[[ RECORD EXCERPTS, beginning ]]

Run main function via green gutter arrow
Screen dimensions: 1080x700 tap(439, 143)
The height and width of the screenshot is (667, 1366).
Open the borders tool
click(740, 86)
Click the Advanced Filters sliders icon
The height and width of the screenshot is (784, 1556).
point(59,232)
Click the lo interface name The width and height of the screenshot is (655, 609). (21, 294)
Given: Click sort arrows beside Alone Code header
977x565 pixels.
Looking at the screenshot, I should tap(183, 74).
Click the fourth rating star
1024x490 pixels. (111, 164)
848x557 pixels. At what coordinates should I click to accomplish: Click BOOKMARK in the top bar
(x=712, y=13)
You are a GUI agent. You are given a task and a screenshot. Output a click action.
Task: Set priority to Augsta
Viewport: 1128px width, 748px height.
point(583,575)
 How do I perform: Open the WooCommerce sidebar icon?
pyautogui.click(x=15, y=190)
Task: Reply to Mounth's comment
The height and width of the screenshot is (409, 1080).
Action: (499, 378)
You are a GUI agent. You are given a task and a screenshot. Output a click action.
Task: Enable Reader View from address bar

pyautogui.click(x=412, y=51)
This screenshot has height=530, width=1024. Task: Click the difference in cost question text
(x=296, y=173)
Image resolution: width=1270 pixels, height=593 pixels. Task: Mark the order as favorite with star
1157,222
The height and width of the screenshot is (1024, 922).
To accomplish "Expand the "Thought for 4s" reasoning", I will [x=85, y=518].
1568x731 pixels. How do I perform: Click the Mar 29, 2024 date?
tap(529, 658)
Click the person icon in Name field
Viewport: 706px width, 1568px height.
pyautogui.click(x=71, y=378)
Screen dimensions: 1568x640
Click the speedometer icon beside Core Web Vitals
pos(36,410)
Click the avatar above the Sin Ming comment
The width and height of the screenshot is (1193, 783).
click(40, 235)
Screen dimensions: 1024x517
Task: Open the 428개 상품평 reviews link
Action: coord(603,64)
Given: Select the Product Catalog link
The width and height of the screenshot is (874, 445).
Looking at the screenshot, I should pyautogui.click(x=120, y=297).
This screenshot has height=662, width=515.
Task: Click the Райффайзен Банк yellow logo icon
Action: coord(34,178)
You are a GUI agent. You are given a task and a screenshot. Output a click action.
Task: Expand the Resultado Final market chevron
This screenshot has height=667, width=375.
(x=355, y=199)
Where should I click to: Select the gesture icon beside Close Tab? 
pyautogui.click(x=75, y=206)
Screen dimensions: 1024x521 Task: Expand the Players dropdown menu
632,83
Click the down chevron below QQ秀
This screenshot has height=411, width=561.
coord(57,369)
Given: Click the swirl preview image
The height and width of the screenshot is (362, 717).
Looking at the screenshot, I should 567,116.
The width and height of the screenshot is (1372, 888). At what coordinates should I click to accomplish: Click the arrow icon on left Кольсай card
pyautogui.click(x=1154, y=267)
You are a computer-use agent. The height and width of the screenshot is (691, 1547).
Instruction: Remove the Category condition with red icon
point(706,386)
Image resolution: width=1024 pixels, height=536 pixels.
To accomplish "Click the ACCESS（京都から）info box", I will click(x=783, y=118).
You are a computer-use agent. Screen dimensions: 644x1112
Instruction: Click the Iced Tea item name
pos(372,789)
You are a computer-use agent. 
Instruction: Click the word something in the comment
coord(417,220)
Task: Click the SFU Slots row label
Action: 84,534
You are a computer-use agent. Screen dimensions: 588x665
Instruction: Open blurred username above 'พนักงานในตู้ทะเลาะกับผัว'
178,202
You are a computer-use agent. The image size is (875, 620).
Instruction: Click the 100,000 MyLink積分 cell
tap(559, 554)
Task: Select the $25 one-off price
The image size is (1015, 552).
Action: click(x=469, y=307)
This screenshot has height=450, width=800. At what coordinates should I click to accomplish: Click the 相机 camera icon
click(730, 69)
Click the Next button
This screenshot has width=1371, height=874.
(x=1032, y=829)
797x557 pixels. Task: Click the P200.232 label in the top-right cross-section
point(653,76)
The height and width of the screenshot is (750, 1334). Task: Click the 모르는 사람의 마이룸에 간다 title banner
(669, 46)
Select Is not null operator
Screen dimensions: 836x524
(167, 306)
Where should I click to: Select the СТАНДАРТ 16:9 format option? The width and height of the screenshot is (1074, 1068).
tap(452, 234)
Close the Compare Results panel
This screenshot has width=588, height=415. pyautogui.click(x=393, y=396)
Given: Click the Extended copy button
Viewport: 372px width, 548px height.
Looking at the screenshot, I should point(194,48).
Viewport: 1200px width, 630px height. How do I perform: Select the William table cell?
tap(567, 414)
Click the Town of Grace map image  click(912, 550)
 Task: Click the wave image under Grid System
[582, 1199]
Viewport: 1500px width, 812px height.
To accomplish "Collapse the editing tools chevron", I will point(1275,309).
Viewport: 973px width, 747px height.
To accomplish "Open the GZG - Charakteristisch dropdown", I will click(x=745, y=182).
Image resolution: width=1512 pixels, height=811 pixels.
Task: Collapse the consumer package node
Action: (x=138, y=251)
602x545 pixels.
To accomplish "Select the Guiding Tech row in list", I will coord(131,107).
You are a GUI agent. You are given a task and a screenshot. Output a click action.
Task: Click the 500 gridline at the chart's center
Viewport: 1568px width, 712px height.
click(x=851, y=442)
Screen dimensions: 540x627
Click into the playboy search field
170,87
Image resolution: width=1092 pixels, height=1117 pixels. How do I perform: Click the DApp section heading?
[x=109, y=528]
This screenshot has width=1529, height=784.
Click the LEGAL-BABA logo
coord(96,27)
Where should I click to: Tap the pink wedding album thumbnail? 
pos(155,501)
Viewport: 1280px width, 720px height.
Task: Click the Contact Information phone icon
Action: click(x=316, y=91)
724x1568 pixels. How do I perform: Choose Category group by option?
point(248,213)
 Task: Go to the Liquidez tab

[[ RECORD EXCERPTS, end ]]

TASK DESCRIPTION: Repeat the listing in full, keeping every line exactly as it is.

WRITTEN ANSWER:
Run main function via green gutter arrow
Screen dimensions: 1080x700 tap(439, 143)
The height and width of the screenshot is (667, 1366).
Open the borders tool
click(740, 86)
Click the Advanced Filters sliders icon
The height and width of the screenshot is (784, 1556).
point(59,232)
Click the lo interface name The width and height of the screenshot is (655, 609). (21, 294)
Given: Click sort arrows beside Alone Code header
977x565 pixels.
Looking at the screenshot, I should tap(183, 74).
Click the fourth rating star
1024x490 pixels. (111, 164)
848x557 pixels. At what coordinates should I click to accomplish: Click BOOKMARK in the top bar
(x=712, y=13)
You are a GUI agent. You are given a task and a screenshot. Output a click action.
Task: Set priority to Augsta
Viewport: 1128px width, 748px height.
point(583,575)
 How do I perform: Open the WooCommerce sidebar icon?
pyautogui.click(x=15, y=190)
Task: Reply to Mounth's comment
The height and width of the screenshot is (409, 1080).
Action: (499, 378)
You are a GUI agent. You are given a task and a screenshot. Output a click action.
Task: Enable Reader View from address bar

pyautogui.click(x=412, y=51)
This screenshot has height=530, width=1024. Task: Click the difference in cost question text
(x=296, y=173)
Image resolution: width=1270 pixels, height=593 pixels. Task: Mark the order as favorite with star
1157,222
The height and width of the screenshot is (1024, 922).
To accomplish "Expand the "Thought for 4s" reasoning", I will [x=85, y=518].
1568x731 pixels. How do I perform: Click the Mar 29, 2024 date?
tap(529, 658)
Click the person icon in Name field
Viewport: 706px width, 1568px height.
pyautogui.click(x=71, y=378)
Screen dimensions: 1568x640
Click the speedometer icon beside Core Web Vitals
pos(36,410)
Click the avatar above the Sin Ming comment
The width and height of the screenshot is (1193, 783).
click(40, 235)
Screen dimensions: 1024x517
Task: Open the 428개 상품평 reviews link
Action: coord(603,64)
Given: Select the Product Catalog link
The width and height of the screenshot is (874, 445).
Looking at the screenshot, I should pyautogui.click(x=120, y=297).
This screenshot has height=662, width=515.
Task: Click the Райффайзен Банк yellow logo icon
Action: coord(34,178)
You are a GUI agent. You are given a task and a screenshot. Output a click action.
Task: Expand the Resultado Final market chevron
This screenshot has height=667, width=375.
(x=355, y=199)
Where should I click to: Select the gesture icon beside Close Tab? 
pyautogui.click(x=75, y=206)
Screen dimensions: 1024x521 Task: Expand the Players dropdown menu
632,83
Click the down chevron below QQ秀
This screenshot has height=411, width=561.
coord(57,369)
Given: Click the swirl preview image
The height and width of the screenshot is (362, 717).
Looking at the screenshot, I should 567,116.
The width and height of the screenshot is (1372, 888). At what coordinates should I click to accomplish: Click the arrow icon on left Кольсай card
pyautogui.click(x=1154, y=267)
You are a computer-use agent. The height and width of the screenshot is (691, 1547).
Instruction: Remove the Category condition with red icon
point(706,386)
Image resolution: width=1024 pixels, height=536 pixels.
To accomplish "Click the ACCESS（京都から）info box", I will click(x=783, y=118).
You are a computer-use agent. Screen dimensions: 644x1112
Instruction: Click the Iced Tea item name
pos(372,789)
You are a computer-use agent. 
Instruction: Click the word something in the comment
coord(417,220)
Task: Click the SFU Slots row label
Action: 84,534
You are a computer-use agent. Screen dimensions: 588x665
Instruction: Open blurred username above 'พนักงานในตู้ทะเลาะกับผัว'
178,202
You are a computer-use agent. The image size is (875, 620).
Instruction: Click the 100,000 MyLink積分 cell
tap(559, 554)
Task: Select the $25 one-off price
The image size is (1015, 552).
Action: click(x=469, y=307)
This screenshot has height=450, width=800. At what coordinates should I click to accomplish: Click the 相机 camera icon
click(730, 69)
Click the Next button
This screenshot has width=1371, height=874.
(x=1032, y=829)
797x557 pixels. Task: Click the P200.232 label in the top-right cross-section
point(653,76)
The height and width of the screenshot is (750, 1334). Task: Click the 모르는 사람의 마이룸에 간다 title banner
(669, 46)
Select Is not null operator
Screen dimensions: 836x524
(167, 306)
Where should I click to: Select the СТАНДАРТ 16:9 format option? The width and height of the screenshot is (1074, 1068).
tap(452, 234)
Close the Compare Results panel
This screenshot has width=588, height=415. pyautogui.click(x=393, y=396)
Given: Click the Extended copy button
Viewport: 372px width, 548px height.
Looking at the screenshot, I should point(194,48).
Viewport: 1200px width, 630px height. How do I perform: Select the William table cell?
tap(567, 414)
Click the Town of Grace map image  click(912, 550)
 Task: Click the wave image under Grid System
[582, 1199]
Viewport: 1500px width, 812px height.
To accomplish "Collapse the editing tools chevron", I will point(1275,309).
Viewport: 973px width, 747px height.
To accomplish "Open the GZG - Charakteristisch dropdown", I will click(x=745, y=182).
Image resolution: width=1512 pixels, height=811 pixels.
Task: Collapse the consumer package node
Action: (x=138, y=251)
602x545 pixels.
To accomplish "Select the Guiding Tech row in list", I will coord(131,107).
You are a GUI agent. You are given a task and a screenshot. Output a click action.
Task: Click the 500 gridline at the chart's center
Viewport: 1568px width, 712px height.
click(x=851, y=442)
Screen dimensions: 540x627
Click into the playboy search field
170,87
Image resolution: width=1092 pixels, height=1117 pixels. How do I perform: Click the DApp section heading?
[x=109, y=528]
This screenshot has width=1529, height=784.
Click the LEGAL-BABA logo
coord(96,27)
Where should I click to: Tap the pink wedding album thumbnail? 
pos(155,501)
Viewport: 1280px width, 720px height.
Task: Click the Contact Information phone icon
Action: click(x=316, y=91)
724x1568 pixels. How do I perform: Choose Category group by option?
point(248,213)
 Task: Go to the Liquidez tab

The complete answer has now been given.